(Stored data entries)
□ □ □

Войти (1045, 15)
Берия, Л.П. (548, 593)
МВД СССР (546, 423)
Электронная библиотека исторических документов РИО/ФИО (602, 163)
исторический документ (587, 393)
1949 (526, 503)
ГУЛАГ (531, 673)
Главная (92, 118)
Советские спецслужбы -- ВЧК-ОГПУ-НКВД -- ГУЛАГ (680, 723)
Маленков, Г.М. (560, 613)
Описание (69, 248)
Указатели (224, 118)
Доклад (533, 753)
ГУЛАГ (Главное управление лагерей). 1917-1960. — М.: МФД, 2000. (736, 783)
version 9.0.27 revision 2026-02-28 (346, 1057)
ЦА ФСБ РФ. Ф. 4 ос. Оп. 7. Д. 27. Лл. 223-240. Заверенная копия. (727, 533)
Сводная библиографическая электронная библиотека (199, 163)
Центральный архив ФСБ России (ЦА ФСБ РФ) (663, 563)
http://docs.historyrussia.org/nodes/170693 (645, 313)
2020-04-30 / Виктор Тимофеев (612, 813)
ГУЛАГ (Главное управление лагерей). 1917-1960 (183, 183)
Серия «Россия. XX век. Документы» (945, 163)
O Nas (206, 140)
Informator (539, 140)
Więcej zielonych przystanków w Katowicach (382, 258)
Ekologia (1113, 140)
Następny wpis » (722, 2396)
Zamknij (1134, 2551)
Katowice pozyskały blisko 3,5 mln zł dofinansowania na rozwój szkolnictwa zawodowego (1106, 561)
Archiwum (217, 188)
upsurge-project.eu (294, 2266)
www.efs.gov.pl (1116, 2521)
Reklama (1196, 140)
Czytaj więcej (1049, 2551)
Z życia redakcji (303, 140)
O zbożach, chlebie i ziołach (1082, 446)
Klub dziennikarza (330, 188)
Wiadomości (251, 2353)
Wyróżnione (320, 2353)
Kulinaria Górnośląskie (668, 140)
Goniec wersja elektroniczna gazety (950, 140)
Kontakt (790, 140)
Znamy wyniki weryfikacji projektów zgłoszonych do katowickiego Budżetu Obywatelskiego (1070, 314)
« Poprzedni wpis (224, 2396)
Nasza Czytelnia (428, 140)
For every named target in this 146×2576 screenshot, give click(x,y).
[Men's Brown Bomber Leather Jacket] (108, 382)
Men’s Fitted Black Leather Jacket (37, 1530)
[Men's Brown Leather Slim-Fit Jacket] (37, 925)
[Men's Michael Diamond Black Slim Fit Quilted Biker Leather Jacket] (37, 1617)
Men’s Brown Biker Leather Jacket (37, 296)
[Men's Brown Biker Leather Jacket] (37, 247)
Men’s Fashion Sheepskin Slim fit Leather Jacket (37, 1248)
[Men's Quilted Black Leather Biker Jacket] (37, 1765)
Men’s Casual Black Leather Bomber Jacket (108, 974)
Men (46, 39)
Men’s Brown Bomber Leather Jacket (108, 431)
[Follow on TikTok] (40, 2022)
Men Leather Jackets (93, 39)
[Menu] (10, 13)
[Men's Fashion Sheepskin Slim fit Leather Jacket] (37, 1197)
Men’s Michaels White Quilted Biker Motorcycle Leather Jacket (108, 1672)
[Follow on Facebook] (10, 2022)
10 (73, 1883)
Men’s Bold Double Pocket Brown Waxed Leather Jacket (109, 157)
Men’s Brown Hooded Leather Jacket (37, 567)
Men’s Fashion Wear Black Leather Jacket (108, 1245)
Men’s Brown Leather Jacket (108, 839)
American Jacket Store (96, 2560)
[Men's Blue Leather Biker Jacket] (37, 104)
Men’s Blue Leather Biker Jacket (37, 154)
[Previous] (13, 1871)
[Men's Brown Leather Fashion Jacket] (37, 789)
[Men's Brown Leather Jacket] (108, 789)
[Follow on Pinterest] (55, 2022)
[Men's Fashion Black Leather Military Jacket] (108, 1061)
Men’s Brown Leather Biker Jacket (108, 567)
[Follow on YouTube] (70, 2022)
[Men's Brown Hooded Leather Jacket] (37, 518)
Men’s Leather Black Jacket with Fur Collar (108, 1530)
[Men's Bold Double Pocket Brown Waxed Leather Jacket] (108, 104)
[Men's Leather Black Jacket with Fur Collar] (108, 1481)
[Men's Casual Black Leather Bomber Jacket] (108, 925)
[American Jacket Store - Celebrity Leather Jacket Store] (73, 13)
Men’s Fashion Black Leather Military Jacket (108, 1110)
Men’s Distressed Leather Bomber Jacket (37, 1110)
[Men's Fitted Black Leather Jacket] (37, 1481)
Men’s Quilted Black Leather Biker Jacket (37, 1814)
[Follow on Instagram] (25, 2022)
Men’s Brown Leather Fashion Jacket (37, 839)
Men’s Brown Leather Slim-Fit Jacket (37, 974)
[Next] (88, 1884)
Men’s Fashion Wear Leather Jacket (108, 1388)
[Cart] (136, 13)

□ □ □

**WORK TO BE COMPLETED:**
As listed above, the lines from the line with "Więcej zielonych przystanków" to the line with "Men’s Fashion Sheepskin" are to be echoed exactly, with both ends included and nothing added.

**THE ANSWER:**
Więcej zielonych przystanków w Katowicach (382, 258)
Ekologia (1113, 140)
Następny wpis » (722, 2396)
Zamknij (1134, 2551)
Katowice pozyskały blisko 3,5 mln zł dofinansowania na rozwój szkolnictwa zawodowego (1106, 561)
Archiwum (217, 188)
upsurge-project.eu (294, 2266)
www.efs.gov.pl (1116, 2521)
Reklama (1196, 140)
Czytaj więcej (1049, 2551)
Z życia redakcji (303, 140)
O zbożach, chlebie i ziołach (1082, 446)
Klub dziennikarza (330, 188)
Wiadomości (251, 2353)
Wyróżnione (320, 2353)
Kulinaria Górnośląskie (668, 140)
Goniec wersja elektroniczna gazety (950, 140)
Kontakt (790, 140)
Znamy wyniki weryfikacji projektów zgłoszonych do katowickiego Budżetu Obywatelskiego (1070, 314)
« Poprzedni wpis (224, 2396)
Nasza Czytelnia (428, 140)
For every named target in this 146×2576 screenshot, give click(x,y).
[Men's Brown Bomber Leather Jacket] (108, 382)
Men’s Fitted Black Leather Jacket (37, 1530)
[Men's Brown Leather Slim-Fit Jacket] (37, 925)
[Men's Michael Diamond Black Slim Fit Quilted Biker Leather Jacket] (37, 1617)
Men’s Brown Biker Leather Jacket (37, 296)
[Men's Brown Biker Leather Jacket] (37, 247)
Men’s Fashion Sheepskin Slim fit Leather Jacket (37, 1248)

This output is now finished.